(Beginning of Data to use)

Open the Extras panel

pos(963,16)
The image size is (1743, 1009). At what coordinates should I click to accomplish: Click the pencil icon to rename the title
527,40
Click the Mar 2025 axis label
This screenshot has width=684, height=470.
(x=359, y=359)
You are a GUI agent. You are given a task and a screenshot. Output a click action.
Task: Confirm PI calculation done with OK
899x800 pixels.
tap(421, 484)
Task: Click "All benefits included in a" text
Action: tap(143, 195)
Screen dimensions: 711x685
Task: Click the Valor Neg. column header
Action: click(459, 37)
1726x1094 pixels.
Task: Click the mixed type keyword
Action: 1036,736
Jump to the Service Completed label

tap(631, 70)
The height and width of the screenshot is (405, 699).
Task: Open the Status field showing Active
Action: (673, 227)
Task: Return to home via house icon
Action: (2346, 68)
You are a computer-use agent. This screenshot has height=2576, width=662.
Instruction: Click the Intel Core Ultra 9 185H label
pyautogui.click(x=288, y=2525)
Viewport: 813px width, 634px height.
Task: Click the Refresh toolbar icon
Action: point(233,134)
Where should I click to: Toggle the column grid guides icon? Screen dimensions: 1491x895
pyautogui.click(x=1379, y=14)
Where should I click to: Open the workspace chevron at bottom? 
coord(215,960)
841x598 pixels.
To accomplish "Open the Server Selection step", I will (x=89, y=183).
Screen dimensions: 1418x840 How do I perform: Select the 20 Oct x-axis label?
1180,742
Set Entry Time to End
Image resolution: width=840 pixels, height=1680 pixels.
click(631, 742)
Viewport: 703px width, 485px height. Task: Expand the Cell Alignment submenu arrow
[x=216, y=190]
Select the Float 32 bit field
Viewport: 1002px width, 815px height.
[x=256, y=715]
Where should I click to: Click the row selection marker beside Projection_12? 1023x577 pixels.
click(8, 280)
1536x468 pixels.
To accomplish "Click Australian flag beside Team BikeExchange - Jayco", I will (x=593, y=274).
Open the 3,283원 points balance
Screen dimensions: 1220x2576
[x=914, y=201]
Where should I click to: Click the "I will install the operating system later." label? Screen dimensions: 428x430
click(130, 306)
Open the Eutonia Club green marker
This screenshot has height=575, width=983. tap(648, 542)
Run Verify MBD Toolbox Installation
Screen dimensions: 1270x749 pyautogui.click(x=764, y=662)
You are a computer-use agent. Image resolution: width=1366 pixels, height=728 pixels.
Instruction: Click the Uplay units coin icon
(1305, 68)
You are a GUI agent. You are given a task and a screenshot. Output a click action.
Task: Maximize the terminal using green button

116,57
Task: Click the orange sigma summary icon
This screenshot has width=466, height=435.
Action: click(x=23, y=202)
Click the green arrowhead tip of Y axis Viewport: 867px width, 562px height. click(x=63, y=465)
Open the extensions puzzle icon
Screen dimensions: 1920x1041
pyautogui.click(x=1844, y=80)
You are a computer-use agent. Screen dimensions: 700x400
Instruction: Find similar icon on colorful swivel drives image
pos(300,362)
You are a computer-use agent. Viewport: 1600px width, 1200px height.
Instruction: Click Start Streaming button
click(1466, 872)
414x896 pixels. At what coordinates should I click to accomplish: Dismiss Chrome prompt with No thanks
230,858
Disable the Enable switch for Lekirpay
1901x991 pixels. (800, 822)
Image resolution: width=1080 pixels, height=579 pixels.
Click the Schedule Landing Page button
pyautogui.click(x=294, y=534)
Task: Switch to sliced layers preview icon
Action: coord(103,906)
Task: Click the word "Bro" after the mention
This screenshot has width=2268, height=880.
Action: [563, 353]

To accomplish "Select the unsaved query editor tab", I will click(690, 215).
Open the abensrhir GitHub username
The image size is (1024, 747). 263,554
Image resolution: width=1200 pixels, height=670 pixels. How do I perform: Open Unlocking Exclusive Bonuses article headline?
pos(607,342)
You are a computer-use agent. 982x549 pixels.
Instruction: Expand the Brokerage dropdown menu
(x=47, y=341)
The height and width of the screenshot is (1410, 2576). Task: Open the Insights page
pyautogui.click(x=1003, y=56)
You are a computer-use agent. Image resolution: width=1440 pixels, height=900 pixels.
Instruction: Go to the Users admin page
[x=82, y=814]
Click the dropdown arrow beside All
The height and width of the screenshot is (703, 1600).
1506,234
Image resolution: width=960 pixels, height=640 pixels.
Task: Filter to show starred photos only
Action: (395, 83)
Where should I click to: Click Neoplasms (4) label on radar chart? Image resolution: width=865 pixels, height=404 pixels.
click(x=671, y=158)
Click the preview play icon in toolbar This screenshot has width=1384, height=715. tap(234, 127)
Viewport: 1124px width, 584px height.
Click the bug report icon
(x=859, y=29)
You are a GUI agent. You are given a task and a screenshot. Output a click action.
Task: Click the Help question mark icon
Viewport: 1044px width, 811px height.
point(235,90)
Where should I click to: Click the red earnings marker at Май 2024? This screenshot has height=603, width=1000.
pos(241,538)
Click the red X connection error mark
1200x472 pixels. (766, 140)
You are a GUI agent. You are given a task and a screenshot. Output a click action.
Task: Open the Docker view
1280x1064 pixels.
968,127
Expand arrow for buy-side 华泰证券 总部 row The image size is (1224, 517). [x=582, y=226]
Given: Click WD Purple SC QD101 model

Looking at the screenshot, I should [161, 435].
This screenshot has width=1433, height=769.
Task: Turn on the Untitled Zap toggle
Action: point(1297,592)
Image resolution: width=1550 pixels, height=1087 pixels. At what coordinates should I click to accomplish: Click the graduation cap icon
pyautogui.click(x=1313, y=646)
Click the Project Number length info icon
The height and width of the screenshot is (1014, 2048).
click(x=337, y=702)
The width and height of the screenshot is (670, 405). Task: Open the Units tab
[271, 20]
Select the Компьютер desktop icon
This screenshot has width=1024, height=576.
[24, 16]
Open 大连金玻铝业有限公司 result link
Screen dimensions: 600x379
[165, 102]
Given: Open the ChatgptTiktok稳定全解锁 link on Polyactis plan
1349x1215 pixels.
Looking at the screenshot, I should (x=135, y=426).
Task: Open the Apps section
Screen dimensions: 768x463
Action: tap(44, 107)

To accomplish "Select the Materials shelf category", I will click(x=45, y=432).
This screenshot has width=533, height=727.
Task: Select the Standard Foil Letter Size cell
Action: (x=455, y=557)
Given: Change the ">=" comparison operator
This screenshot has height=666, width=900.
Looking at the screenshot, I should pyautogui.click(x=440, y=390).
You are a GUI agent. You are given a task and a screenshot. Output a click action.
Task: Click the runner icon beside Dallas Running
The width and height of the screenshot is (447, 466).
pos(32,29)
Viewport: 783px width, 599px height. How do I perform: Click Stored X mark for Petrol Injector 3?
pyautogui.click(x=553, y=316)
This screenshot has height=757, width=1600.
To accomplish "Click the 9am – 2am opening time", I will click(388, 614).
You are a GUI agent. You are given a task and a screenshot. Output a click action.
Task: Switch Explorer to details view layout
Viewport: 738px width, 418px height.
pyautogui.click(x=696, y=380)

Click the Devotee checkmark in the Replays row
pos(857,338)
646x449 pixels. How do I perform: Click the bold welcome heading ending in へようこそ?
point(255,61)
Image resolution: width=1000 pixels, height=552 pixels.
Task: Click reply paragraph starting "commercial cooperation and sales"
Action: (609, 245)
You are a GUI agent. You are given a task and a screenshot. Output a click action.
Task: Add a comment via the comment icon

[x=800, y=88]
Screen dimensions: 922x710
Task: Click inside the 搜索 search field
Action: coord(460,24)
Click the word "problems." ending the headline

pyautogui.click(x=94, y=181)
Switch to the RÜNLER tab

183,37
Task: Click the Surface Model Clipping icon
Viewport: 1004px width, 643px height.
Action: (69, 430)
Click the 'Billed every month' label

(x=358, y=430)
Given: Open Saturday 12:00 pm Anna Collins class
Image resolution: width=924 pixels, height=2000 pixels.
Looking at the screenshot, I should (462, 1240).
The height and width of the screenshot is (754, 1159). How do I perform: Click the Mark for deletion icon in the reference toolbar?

(End of Data to use)

## Exercise objective
"Image resolution: width=924" marks the first line to print; reproduce that line and every line after it through the end of the listing above.

## Output for this exercise
Image resolution: width=924 pixels, height=2000 pixels.
Looking at the screenshot, I should (462, 1240).
The height and width of the screenshot is (754, 1159). How do I perform: Click the Mark for deletion icon in the reference toolbar?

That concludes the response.